Department of Biochemistry, School of Medicine, Southern University of Science and Technology, Shenzhen, China.
Department of Rheumatology and Immunology, Shenzhen People's Hospital, Shenzhen, Guangdong, China; The First Affiliated Hospital, Southern University of Science and Technology, Shenzhen, Guangdong, China.
J Biol Chem. 2024 Aug;300(8):107592. doi: 10.1016/j.jbc.2024.107592. Epub 2024 Jul 18.

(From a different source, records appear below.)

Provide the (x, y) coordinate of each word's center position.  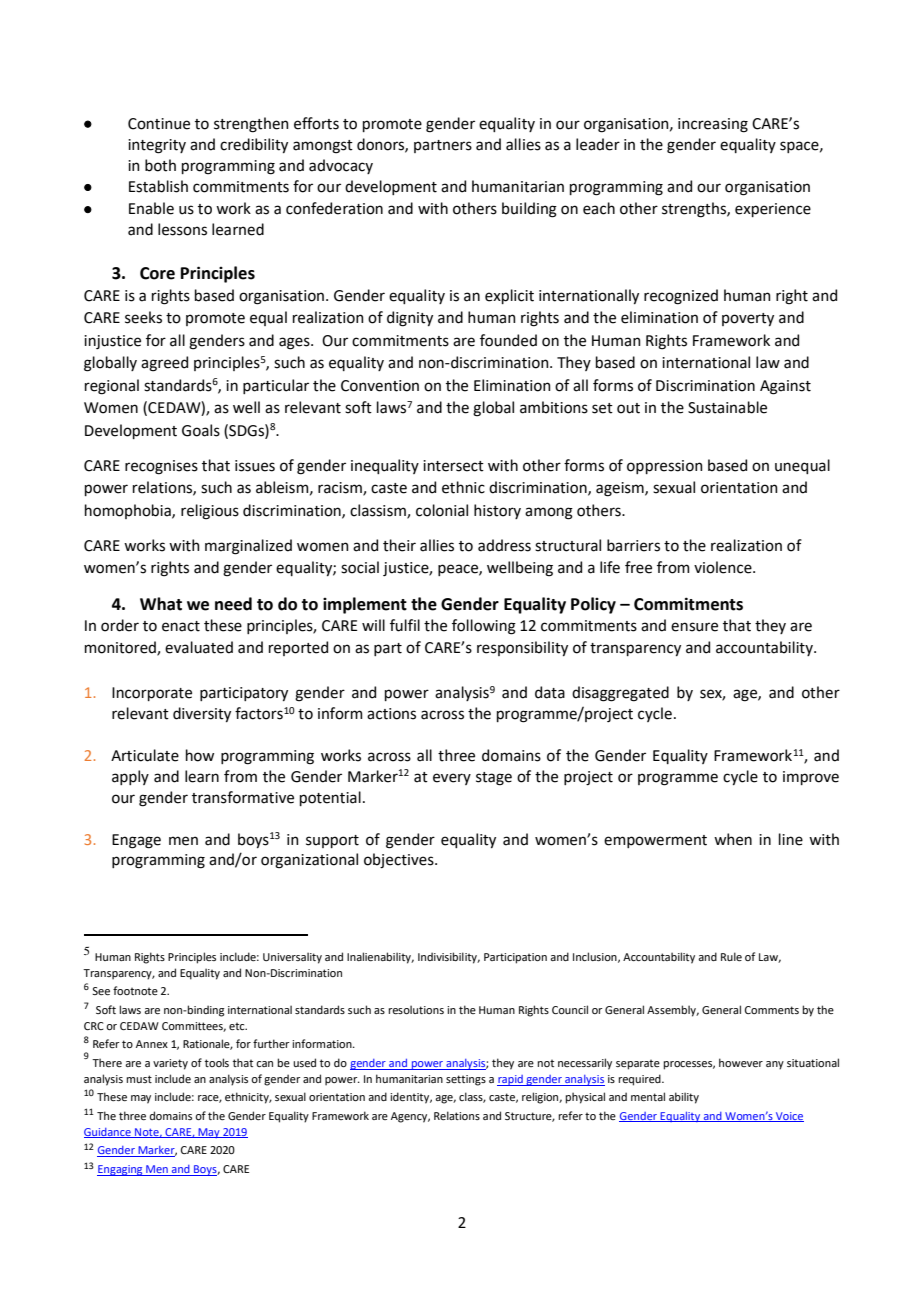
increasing (713, 125)
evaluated (199, 647)
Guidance (108, 1133)
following (484, 627)
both (160, 165)
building (529, 210)
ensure (694, 627)
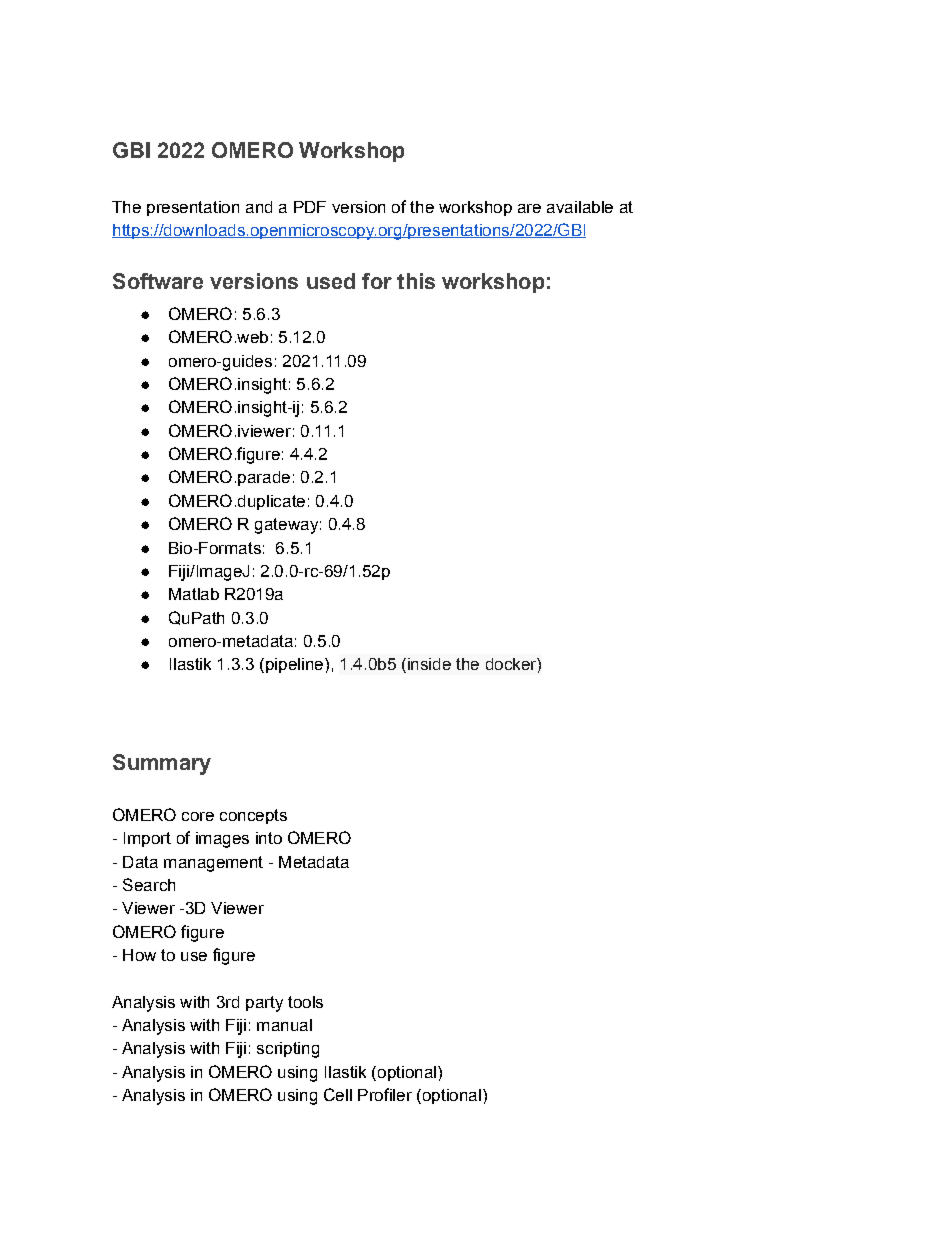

MLH1 plays a critical role in DNA mismatch repair and genome maintenance. MLH1 deficiency promotes cancer development and progression, but the mechanism underlying MLH1 regulation remains enigmatic. In this study, we demonstrated that MLH1 protein is degraded by the ubiquitin-proteasome system and have identified vital cis-elements and trans-factors involved in MLH1 turnover. We found that the region encompassing the amino acids 516 to 650 is crucial for MLH1 degradation. The mismatch repair protein PMS2 may shield MLH1 from degradation as it binds to the MLH1 segment key to its turnover. Furthermore, we have identified the E3 ubiquitin ligase UBR4 and the deubiquitylase USP5, which oppositely modulate MLH1 stability. In consistence, UBR4 or USP5 deficiency affects the cellular response to nucleotide analog 6-TG, supporting their roles in regulating mismatch repair. Our study has revealed important insights into the regulatory mechanisms underlying MLH1 proteolysis, critical to DNA mismatch repair related diseases.
MLH1 在 DNA 错配修复和基因组维护中发挥着关键作用。MLH1 缺陷会促进癌症的发生和发展,但 MLH1 调节的机制仍然神秘。在这项研究中,我们证明 MLH1 蛋白被泛素-蛋白酶体系统降解,并确定了参与 MLH1 周转的重要顺式元件和反式因子。我们发现,包含氨基酸 516 到 650 的区域对于 MLH1 的降解至关重要。错配修复蛋白 PMS2 可能通过与关键的 MLH1 片段结合来保护 MLH1 免受降解。此外,我们已经鉴定出 E3 泛素连接酶 UBR4 和去泛素酶 USP5,它们分别调节 MLH1 的稳定性。一致地,UBR4 或 USP5 的缺乏会影响细胞对核苷酸类似物 6-TG 的反应,支持它们在调节错配修复中的作用。我们的研究揭示了 MLH1 蛋白水解的调控机制的重要见解,这对与 DNA 错配修复相关的疾病至关重要。